For people who have accumulated something of a retirement fund, whether they hit their number or are a little short have given themselves the option of staying put and there are of course advantages to doing so. The task of moving is extremely disruptive and potentially stressful. Real estate transactions are always seem to have many obstacles to overcome. If you've lived in your current location for any amount of time you've likely developed a routine that makes every day life a little easier and figuring that out in a new spot would have its challenges. Your various family and social circles are very likely close by, a point made by Marketwatch. A lot of cheaper places to retire to, have less going on in terms of activities, shopping, healthcare and so on than where you might live now (one of the reasons it's cheaper?) which was another point made by Marketwatch.

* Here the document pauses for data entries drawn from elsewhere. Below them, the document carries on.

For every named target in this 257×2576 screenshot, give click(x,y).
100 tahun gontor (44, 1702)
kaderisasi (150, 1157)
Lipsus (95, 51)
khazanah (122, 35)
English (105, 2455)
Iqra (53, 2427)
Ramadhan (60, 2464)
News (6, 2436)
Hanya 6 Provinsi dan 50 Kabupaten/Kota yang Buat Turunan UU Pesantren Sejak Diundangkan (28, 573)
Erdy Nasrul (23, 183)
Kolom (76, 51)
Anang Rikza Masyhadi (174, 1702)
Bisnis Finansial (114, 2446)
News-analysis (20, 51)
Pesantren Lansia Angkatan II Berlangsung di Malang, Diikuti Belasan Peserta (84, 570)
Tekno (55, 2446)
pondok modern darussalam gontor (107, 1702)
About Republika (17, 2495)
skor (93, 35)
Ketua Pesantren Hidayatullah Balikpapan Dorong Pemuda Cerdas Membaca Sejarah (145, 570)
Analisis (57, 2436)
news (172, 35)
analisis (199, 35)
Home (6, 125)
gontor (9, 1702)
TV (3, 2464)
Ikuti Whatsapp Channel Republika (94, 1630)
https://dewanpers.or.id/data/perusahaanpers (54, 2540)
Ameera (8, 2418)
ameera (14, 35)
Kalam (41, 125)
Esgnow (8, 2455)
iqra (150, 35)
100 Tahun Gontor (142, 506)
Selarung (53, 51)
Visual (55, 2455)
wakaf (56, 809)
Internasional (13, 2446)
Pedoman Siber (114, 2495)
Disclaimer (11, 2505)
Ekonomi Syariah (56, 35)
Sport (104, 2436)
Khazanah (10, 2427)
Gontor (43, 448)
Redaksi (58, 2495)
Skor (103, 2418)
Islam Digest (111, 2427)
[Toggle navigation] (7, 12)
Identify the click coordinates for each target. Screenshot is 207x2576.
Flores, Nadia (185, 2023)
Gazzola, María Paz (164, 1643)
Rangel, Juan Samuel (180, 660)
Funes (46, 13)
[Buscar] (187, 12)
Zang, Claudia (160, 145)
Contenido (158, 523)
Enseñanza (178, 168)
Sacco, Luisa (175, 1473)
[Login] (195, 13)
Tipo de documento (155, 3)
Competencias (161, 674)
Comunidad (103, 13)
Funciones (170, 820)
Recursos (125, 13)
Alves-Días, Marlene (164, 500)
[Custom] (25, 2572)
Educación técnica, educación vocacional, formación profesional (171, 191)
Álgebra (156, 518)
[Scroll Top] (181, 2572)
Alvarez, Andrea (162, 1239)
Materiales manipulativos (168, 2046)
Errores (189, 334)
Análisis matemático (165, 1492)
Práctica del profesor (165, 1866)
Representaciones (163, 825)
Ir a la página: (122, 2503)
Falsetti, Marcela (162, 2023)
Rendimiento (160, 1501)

With a nod to my post yesterday, does the equity in your home need to play a role in solving your retirement? If you have a shortfall in terms of what your Social Security and portfolio income could be versus what you think you need to live on, can that difference be made up with some sort of active income like a monetized hobby or some other thing that would be fun for you? It's simple math, the numbers work or they don't. If it's close can you do something to make it work? Only you know those answers.
I write about moving and downsizing a lot because I believe the idea can bail out a lot of people. Getting yourself on financial firm footing by virtue of moving trumps the inconveniences that going with moving in my opinion.
There are of course drawbacks to staying put. When you put your house on the market there is usually some amount of work in terms of fixing/improving/modernizing that is needed. Someone in their 60's whose been in their house for 20 years will have a whole lot less fixing/improving/modernizing than someone in their 80's whose been in their house for 40 years. You're also likelier to have an easier time with fixing/improving/modernizing in your 60's than your 80's regardless of whether you're hiring someone to do the work, doing it yourself or some mix of the two. This may not resonate with you but it is a consideration.
Another issue for some is property tax. Amusingly, the couple profiled in the Marketwatch article live in New Jersey which has the highest property tax. Wallethub says the average property tax in New Jersey is $7600 and in California it is $3200. Averages are deceiving, anyone living in nicer areas, not the absolute wealthiest, merely nicer are likely paying much more than the average. To the point above, someone assessing their numbers, trying to do their retirement math and it being close; an extra $7000 in property tax could be a difference maker.
Our plan A is to stay in place. The house we live in will be paid off in about four years. A year ago we bought the cabin next door and put it on Airbnb (The Walker Getaway, check it out, the views are epic and we are pet friendly). That should be paid off when I am 66 (15 year mortgage). That cash flow plus Social Security should cover our expenses. Our savings will go toward fun and emergencies. I still have no desire to retire as of now but who knows what any of us will want to do in the future versus what we think we want to do and I shouldn't expect that too many people will want to hire an 80 year old money manager.
The idea of moving to a foreign country for like a year as more of an adventure is very intriguing but not something we've ever seriously looked into. As far as work is concerned I could probably do it anytime but my fire chiefing (volunteer) gig rules that out for now. Plan B would be selling one of the two and living in the other. Plan C would be selling both to live in a tiny house somewhere. What are your plans A, B and C?